Sarah Kingsbury, PhD, of the University of Leeds, U.K., gave a presentation on findings from the Hydroxychloroquine Effectiveness in Reducing Symptoms of Hand Osteoarthritis (HERO) trial.

Recent estimates place symptomatic hand OA as a more prevalent disease than symptomatic knee OA. Yet research often focuses on treatment for knee and hip OA. Hydroxychloroquine (HCQ) has been used to treat hand OA clinically; however, a paucity of well-developed trials support its use. The HERO trial aimed to close this gap with a multicenter, double-blind, randomized, controlled trial comparing HCQ with placebo in patients with symptomatic, radiographic hand OA with inadequate response to acetaminophen, non-steroidal anti-inflammatory drugs (NSAIDs) and opioids.⁴

Dr. Kingsbury said the trial’s aims were threefold, to: 1) assess HCQ as an analgesic treatment; 2) assess whether synovitis is associated with treatment response; and 3) determine effects on structural progression.

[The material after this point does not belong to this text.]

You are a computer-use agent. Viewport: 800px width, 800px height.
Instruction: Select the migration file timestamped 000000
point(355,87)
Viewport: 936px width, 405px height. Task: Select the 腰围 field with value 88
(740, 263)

Patients were randomized 1:1 to HCQ or placebo. HCQ was dosed at 200–400 mg according to ideal body weight. The mean initial dose at baseline was 320 mg (n=114). Outcomes were assessed at three, six and 12 months. There was no significant difference in the numerical rating scale (NRS) between HCQ and placebo at the primary endpoint of six months, nor was a difference noted at three or 12 months. Ultrasound was used to identify patients with synovitis at baseline (94% had ≥1 joint positive for greyscale synovitis and 59% were Power Doppler positive). Synovitis at baseline was not found to be a significant predictor of response. Structural progression from baseline to 12 months was assessed by change in the Kallman score on radiograph. No significant difference in radiographic progression was seen between the treatment groups.

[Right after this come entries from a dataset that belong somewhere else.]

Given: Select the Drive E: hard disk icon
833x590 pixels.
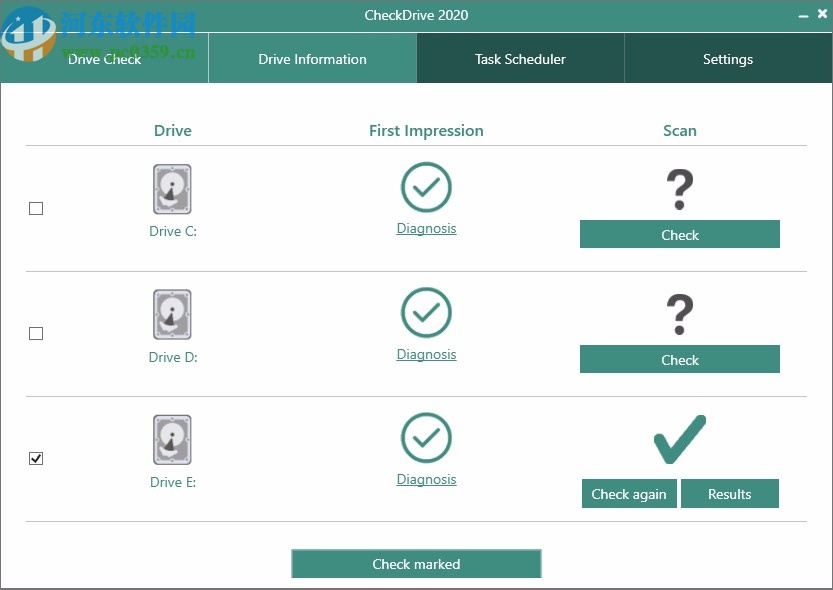Looking at the screenshot, I should click(x=172, y=439).
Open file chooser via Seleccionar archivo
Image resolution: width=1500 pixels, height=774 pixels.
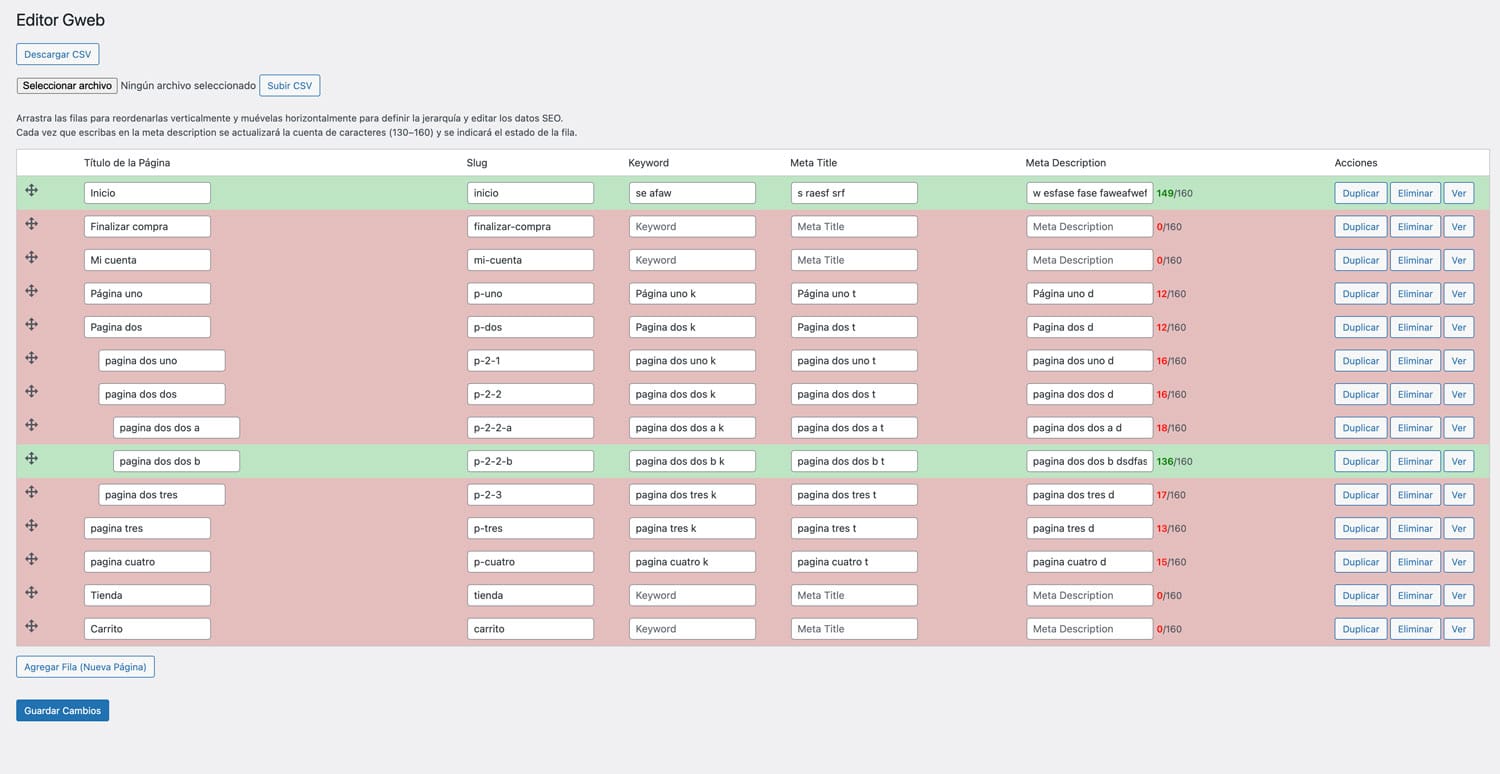(67, 86)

HCQ was deemed not to be cost effective with a smaller quality-adjusted, life-year gain than placebo. The results of this trial argue against the use of HCQ for the treatment of symptomatic hand OA, yet highlight the need for therapeutics in this prevalent disease.

Lindsey MacFarlane, MD, MPH, is a member of the Division of Rheumatology at Brigham and Women’s Hospital in Boston.

References

1. Davies MR, Ribeiro LR, Downey-Jones M, et al. Ligands for retinoic acid receptors are elevated in osteoarthritis and may contribute to pathologic processes in the osteoarthritic joint. Arthritis Rheum. 2009 Jun;60(6):1722–1732.
2. Nagai H, Matsuura S, Bouda K, et al. Effect of Am-80, a synthetic derivative of retinoid, on experimental arthritis in mice. Pharmacology. 1999 Feb;58(2):101–112.
3. Styrkarsdottir U, Thorleifsson G, Helgadottir HT, et al. Severe osteoarthritis of the hand associates with common variants within the ALDH1A2 gene and with rare variants at 1p31. Nat Genet. 2014 May;46(5):498–502.
4. Kingsbury SR, Tharmanathan P, Adamson J, et al. Hydroxychloroquine effectiveness in reducing symptoms of hand osteoarthritis (HERO): Study protocol for a randomized controlled trial. Trials. 2013 Mar 2;14:64.